Exercices:
[1] Relevez toutes les dates figurant dans le texte sur les suites juridiques du camp No Border, sous la forme où elles y apparaissent.
[2] Poursuivez le texte sur les suites juridiques du camp No Border à partir de l'endroit où il s'interrompt.

Publie le mercredi 28 mai 2003 par Open-Publishing

bonjour,
voici un texte de bilan et une réflexion critique sur la manière dont
a été assumé le suivi juridique du campement No Border à Strasbourg en
juillet 2002.
Je conseille vivement cette lecture, surtout juste avant Evian.

==============Original message text===============
il-legalteam@lalune.org
Date : Thu, 24 Apr 2003 10:54:26 +0000
Subject : [strasbourg-l] Experimentations

Strasbourg, champ d’expérience….
A propos des suites juridiques du camp No Border de Strasbourg. 19-28
juillet 2002

Le camp No Border à Strasbourg vous en avez entendu parler bien sûr ! Vous y
êtes même peut-être allés… Mais les suites, vous les connaissez ? Par
exemple au niveau juridique ?

Ce texte est écrit par des gens qui se sont occupés de l’il-legalteam, et
par quelques personnes solidaires, qui sont assez surpris et fatigués de se
retrouver à une poignée pour gérer les suites d’un camp qui a réunit près de
3000 personnes au total.

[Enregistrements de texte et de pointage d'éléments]
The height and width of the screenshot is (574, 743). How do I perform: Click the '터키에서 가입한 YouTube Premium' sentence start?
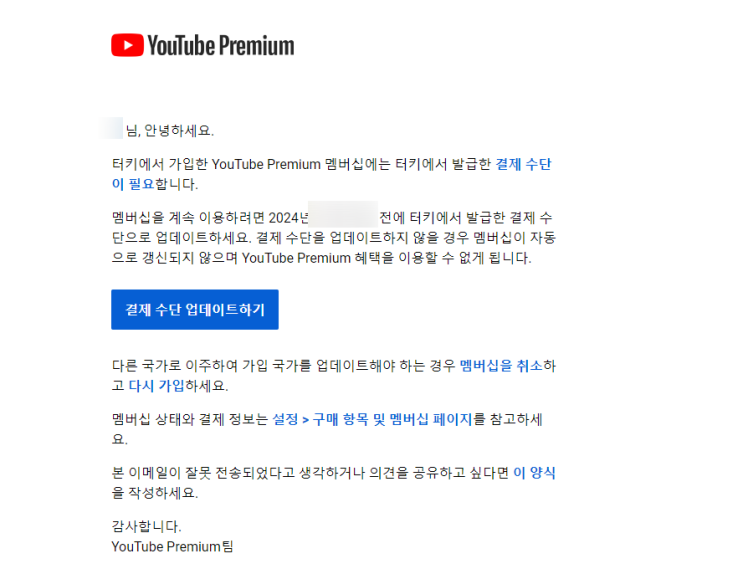tap(217, 164)
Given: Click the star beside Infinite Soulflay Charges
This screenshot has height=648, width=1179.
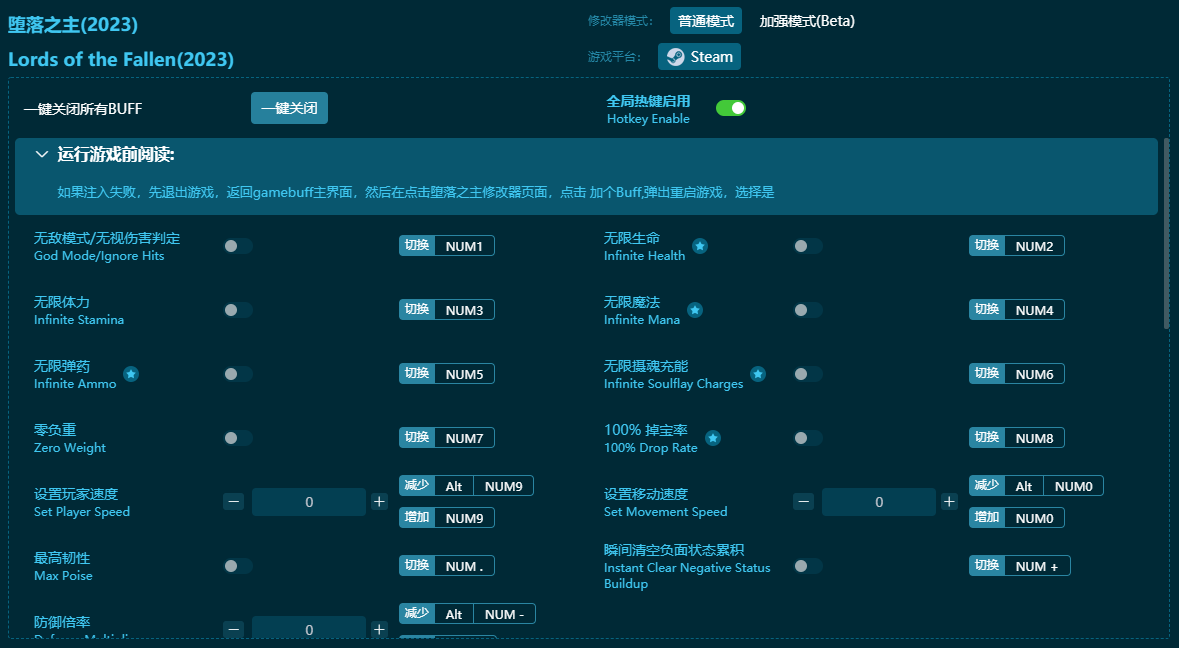Looking at the screenshot, I should 758,373.
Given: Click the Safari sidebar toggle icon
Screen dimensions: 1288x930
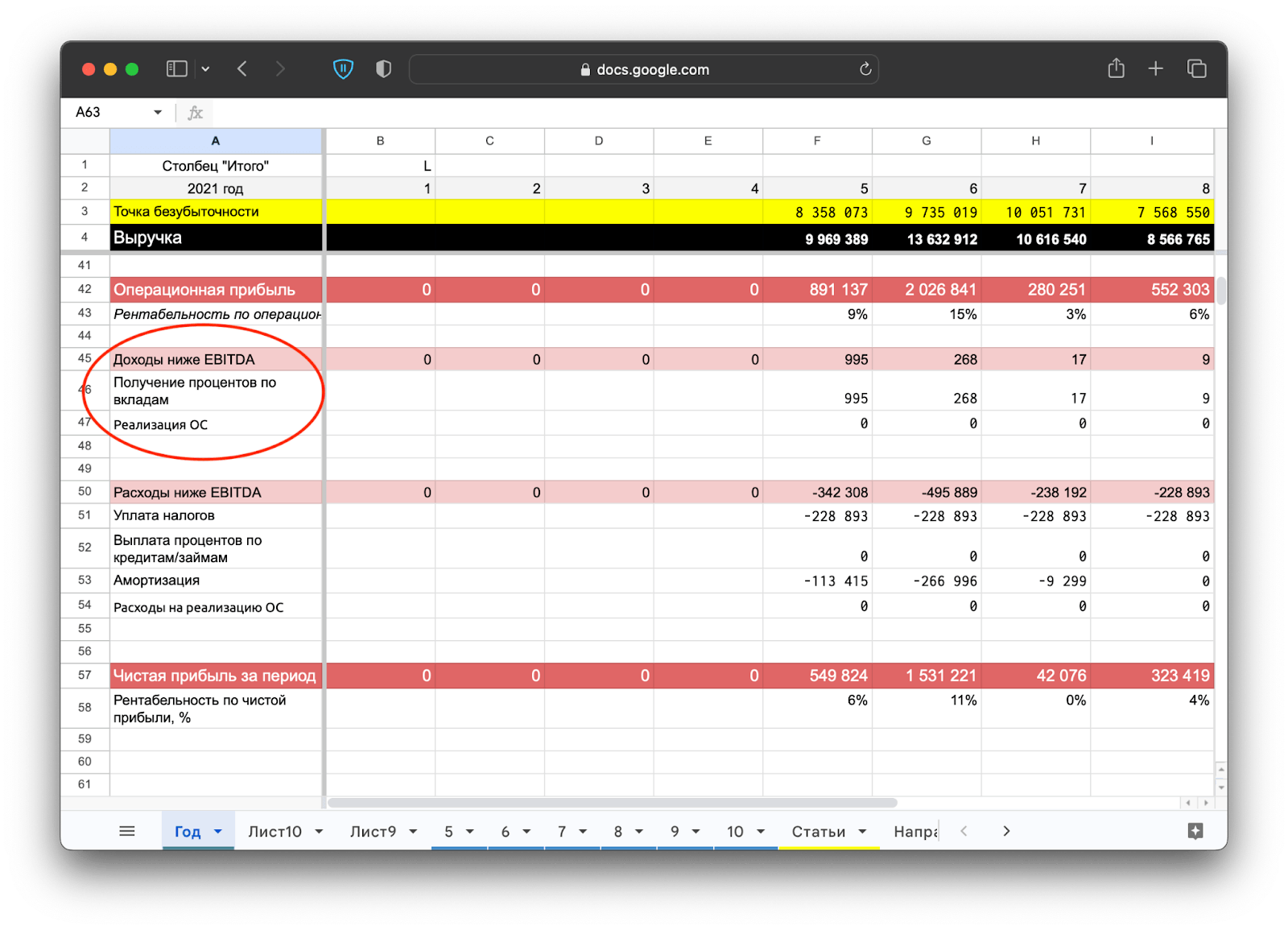Looking at the screenshot, I should pos(176,69).
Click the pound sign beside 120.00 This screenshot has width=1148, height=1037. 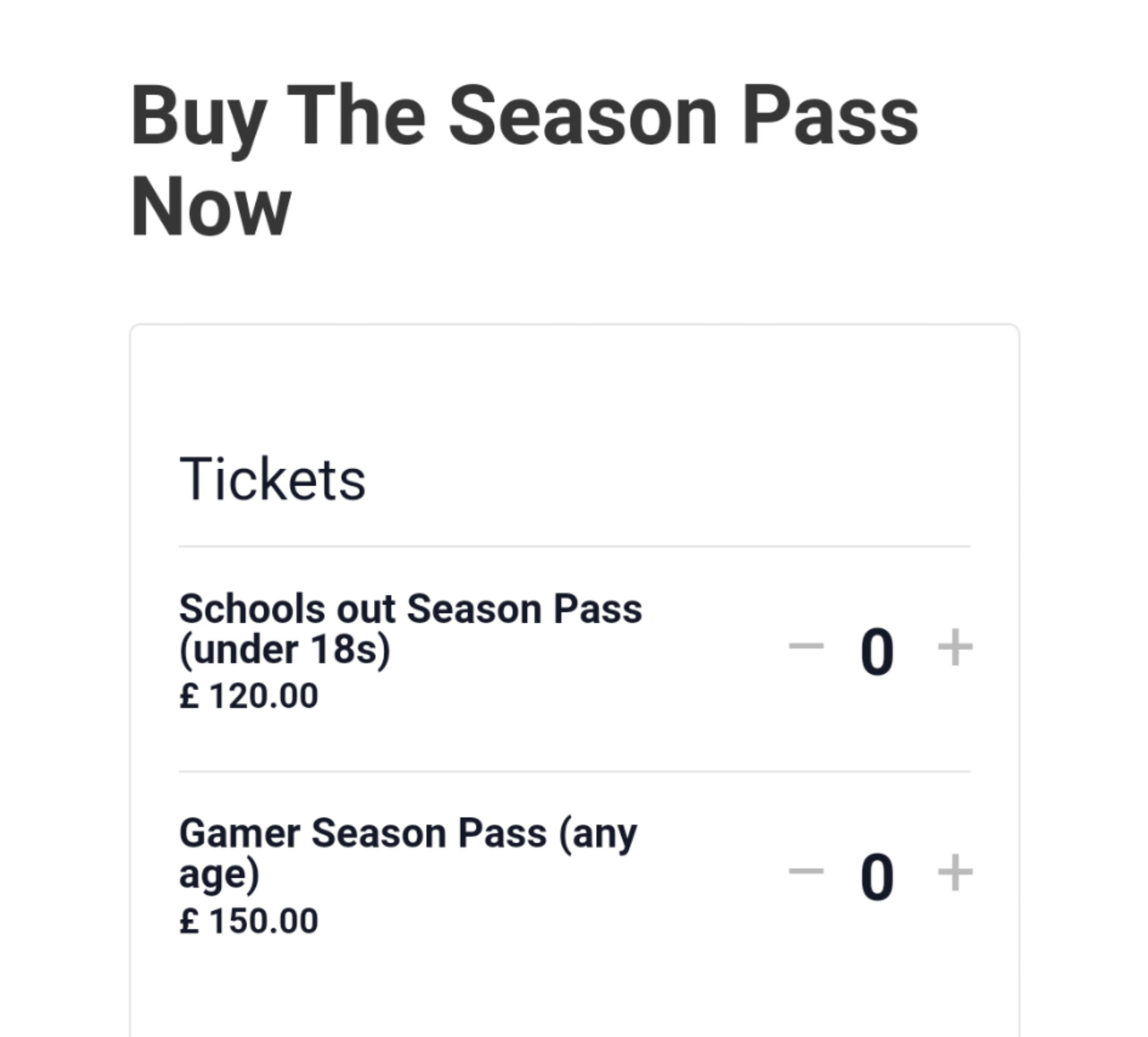click(188, 696)
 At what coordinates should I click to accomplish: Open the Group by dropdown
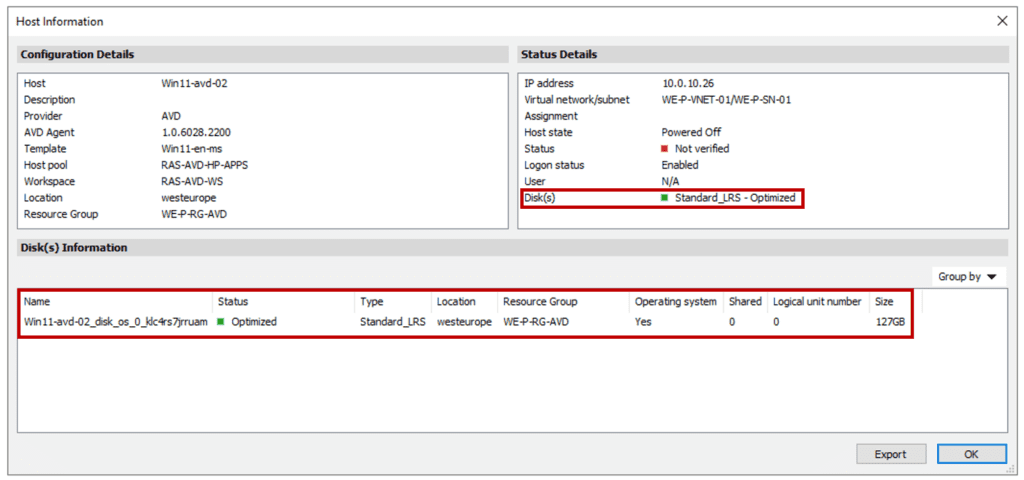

Réponses par exercice:
[1] mercredi 28 mai 2003 ; juillet 2002 ; Thu, 24 Apr 2003 ; 19-28 juillet 2002

[2]
Commençons donc par un peu d’information concrète sur ces fameuses suites,
histoire d’avoir une base de discussion. Un premier inculpé a fait trois
mois de prison du mois d’août au mois d’octobre dont un mois à l’isolement.
Dix-sept personnes, pour protester contre cet isolement arbitraire et pour
obtenir un parloir, ont occupé une annexe administrative du ministère de la
justice. Les forces antiterroristes sont venues les arrêter, ils sont restés
une journée en prison et ont étés inculpés de séquestration : crime passible
de cinq ans de prison ferme. Le jugement final les a condamnés à 15 jours de
prison avec sursis pour violation de domicile ; deux procès successifs ayant
permis de lever l’accusation de séquestration. Trois personnes du collectif
qui se trouvaient aux abords de l’occupation ont étés interpellées
violemment par les flics qui les ont accusés de rébellion. Ils passent en
procès le 15 mai. Ensuite deux allemandes sont passées en procès le 25
février pour avoir volé et abîmé des drapeaux français et européen pendant
le camp. Elles ont reçu 1 mois avec sursis. La situation est similaire pour
le français qui est passé en procès le même jour, sous l’accusation d’avoir
transporté des armes alors qu’il ne s’agissait que d’outils servant au camp.
Ces trois personnes ont décidé de faire appel qui, d’après les avocats
n’aura lieu que d’ici un an. Enfin deux allemands sont passées en procès ce
28 février pour rébellion à agent, elles ont reçu dix jours avec sursis
ainsi qu’une amende. Ensuite un espagnol a été condamné pour port d’armes à
2 mois avec sursis.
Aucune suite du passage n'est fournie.